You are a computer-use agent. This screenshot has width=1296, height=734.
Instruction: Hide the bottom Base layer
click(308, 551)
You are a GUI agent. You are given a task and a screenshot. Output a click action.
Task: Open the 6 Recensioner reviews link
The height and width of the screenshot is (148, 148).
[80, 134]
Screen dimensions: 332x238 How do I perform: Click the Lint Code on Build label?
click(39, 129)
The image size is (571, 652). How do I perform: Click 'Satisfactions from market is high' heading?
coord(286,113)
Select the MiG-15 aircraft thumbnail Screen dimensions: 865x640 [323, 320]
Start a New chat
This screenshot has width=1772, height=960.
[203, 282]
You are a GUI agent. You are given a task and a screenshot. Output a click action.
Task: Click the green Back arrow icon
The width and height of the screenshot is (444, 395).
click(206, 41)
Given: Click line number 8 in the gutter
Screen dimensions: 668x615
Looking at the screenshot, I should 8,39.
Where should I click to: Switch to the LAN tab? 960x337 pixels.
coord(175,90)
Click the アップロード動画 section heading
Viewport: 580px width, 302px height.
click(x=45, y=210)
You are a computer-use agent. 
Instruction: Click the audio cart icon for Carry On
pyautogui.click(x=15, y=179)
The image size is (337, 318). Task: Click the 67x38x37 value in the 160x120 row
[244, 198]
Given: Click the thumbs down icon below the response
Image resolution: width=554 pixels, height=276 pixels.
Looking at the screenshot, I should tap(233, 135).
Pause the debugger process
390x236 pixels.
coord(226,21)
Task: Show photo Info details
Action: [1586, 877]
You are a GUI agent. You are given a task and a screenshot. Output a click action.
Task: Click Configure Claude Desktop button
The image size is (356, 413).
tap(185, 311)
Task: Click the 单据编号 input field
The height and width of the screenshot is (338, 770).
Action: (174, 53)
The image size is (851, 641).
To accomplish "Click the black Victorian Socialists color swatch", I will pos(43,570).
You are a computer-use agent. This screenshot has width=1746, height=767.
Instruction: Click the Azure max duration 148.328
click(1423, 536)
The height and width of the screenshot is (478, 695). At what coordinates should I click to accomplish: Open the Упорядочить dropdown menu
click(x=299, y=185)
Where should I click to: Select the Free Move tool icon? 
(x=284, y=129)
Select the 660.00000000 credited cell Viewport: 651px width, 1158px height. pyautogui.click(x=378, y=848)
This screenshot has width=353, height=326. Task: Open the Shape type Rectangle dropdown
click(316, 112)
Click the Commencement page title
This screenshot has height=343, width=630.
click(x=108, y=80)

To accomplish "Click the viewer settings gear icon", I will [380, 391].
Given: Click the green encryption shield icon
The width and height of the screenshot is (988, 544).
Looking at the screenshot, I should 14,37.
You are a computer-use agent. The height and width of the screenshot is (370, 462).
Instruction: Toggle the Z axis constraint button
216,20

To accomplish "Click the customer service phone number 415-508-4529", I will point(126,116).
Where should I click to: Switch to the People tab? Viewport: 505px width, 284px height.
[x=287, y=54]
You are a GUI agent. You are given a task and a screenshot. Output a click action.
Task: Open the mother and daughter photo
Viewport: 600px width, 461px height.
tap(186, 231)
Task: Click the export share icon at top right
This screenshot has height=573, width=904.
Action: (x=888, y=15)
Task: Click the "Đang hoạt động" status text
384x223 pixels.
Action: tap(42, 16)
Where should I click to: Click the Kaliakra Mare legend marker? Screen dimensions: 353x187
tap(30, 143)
-=-=-=-=-
Restate the whole set of entries exactly.

▶ [Output below]
You are a computer-use agent. This screenshot has width=1296, height=734.
Instruction: Hide the bottom Base layer
click(308, 551)
You are a GUI agent. You are given a task and a screenshot. Output a click action.
Task: Open the 6 Recensioner reviews link
The height and width of the screenshot is (148, 148).
[80, 134]
Screen dimensions: 332x238 How do I perform: Click the Lint Code on Build label?
click(39, 129)
The image size is (571, 652). How do I perform: Click 'Satisfactions from market is high' heading?
coord(286,113)
Select the MiG-15 aircraft thumbnail Screen dimensions: 865x640 [323, 320]
Start a New chat
This screenshot has width=1772, height=960.
[203, 282]
You are a GUI agent. You are given a task and a screenshot. Output a click action.
Task: Click the green Back arrow icon
The width and height of the screenshot is (444, 395).
click(206, 41)
Given: Click line number 8 in the gutter
Screen dimensions: 668x615
Looking at the screenshot, I should 8,39.
Where should I click to: Switch to the LAN tab? 960x337 pixels.
coord(175,90)
Click the アップロード動画 section heading
Viewport: 580px width, 302px height.
click(x=45, y=210)
You are a computer-use agent. 
Instruction: Click the audio cart icon for Carry On
pyautogui.click(x=15, y=179)
The image size is (337, 318). Task: Click the 67x38x37 value in the 160x120 row
[244, 198]
Given: Click the thumbs down icon below the response
Image resolution: width=554 pixels, height=276 pixels.
Looking at the screenshot, I should tap(233, 135).
Pause the debugger process
390x236 pixels.
coord(226,21)
Task: Show photo Info details
Action: [1586, 877]
You are a GUI agent. You are given a task and a screenshot. Output a click action.
Task: Click Configure Claude Desktop button
The image size is (356, 413).
tap(185, 311)
Task: Click the 单据编号 input field
The height and width of the screenshot is (338, 770).
Action: (174, 53)
The image size is (851, 641).
To accomplish "Click the black Victorian Socialists color swatch", I will pos(43,570).
You are a computer-use agent. This screenshot has width=1746, height=767.
Instruction: Click the Azure max duration 148.328
click(1423, 536)
The height and width of the screenshot is (478, 695). At what coordinates should I click to accomplish: Open the Упорядочить dropdown menu
click(x=299, y=185)
Where should I click to: Select the Free Move tool icon? 
(x=284, y=129)
Select the 660.00000000 credited cell Viewport: 651px width, 1158px height. pyautogui.click(x=378, y=848)
This screenshot has width=353, height=326. Task: Open the Shape type Rectangle dropdown
click(316, 112)
Click the Commencement page title
This screenshot has height=343, width=630.
click(x=108, y=80)

To accomplish "Click the viewer settings gear icon", I will [380, 391].
Given: Click the green encryption shield icon
The width and height of the screenshot is (988, 544).
Looking at the screenshot, I should 14,37.
You are a computer-use agent. The height and width of the screenshot is (370, 462).
Instruction: Toggle the Z axis constraint button
216,20

To accomplish "Click the customer service phone number 415-508-4529", I will point(126,116).
Where should I click to: Switch to the People tab? Viewport: 505px width, 284px height.
[x=287, y=54]
You are a GUI agent. You are given a task and a screenshot. Output a click action.
Task: Open the mother and daughter photo
Viewport: 600px width, 461px height.
tap(186, 231)
Task: Click the export share icon at top right
This screenshot has height=573, width=904.
Action: (x=888, y=15)
Task: Click the "Đang hoạt động" status text
384x223 pixels.
Action: tap(42, 16)
Where should I click to: Click the Kaliakra Mare legend marker? Screen dimensions: 353x187
tap(30, 143)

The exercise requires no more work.